*** Opening Extracted data ***
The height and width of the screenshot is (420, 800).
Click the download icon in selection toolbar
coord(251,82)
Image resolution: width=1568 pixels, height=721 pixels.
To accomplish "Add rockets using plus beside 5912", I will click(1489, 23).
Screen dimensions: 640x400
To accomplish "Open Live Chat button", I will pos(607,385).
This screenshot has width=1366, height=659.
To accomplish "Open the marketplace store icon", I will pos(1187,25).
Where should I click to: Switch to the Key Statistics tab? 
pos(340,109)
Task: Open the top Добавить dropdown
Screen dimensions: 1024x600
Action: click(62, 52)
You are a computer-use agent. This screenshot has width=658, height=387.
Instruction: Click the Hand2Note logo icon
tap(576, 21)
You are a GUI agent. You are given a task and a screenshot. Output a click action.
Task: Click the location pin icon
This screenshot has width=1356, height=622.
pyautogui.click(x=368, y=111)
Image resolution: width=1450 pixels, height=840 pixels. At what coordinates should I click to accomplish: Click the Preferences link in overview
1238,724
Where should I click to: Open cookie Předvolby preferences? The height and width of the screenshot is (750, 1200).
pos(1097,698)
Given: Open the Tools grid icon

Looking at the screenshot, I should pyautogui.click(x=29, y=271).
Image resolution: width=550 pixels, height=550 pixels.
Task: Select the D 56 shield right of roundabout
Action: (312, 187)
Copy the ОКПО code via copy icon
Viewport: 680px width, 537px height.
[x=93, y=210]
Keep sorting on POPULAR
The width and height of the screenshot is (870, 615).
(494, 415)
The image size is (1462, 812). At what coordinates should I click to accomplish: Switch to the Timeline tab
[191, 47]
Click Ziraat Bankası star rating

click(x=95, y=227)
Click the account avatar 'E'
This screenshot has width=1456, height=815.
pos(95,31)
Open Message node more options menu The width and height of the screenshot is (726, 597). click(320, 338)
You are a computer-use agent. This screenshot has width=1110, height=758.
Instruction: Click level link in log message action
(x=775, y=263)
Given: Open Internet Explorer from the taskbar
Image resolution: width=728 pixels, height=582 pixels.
*** Closing Extracted data ***
Out of the data above, transcribe exactly and only the lines starting with the line that has "Viewport: 680px width, 537px height." and going on through the line that has "has width=1110, height=758.", both included.

Viewport: 680px width, 537px height.
[x=93, y=210]
Keep sorting on POPULAR
The width and height of the screenshot is (870, 615).
(494, 415)
The image size is (1462, 812). At what coordinates should I click to accomplish: Switch to the Timeline tab
[191, 47]
Click Ziraat Bankası star rating

click(x=95, y=227)
Click the account avatar 'E'
This screenshot has width=1456, height=815.
pos(95,31)
Open Message node more options menu The width and height of the screenshot is (726, 597). click(320, 338)
You are a computer-use agent. This screenshot has width=1110, height=758.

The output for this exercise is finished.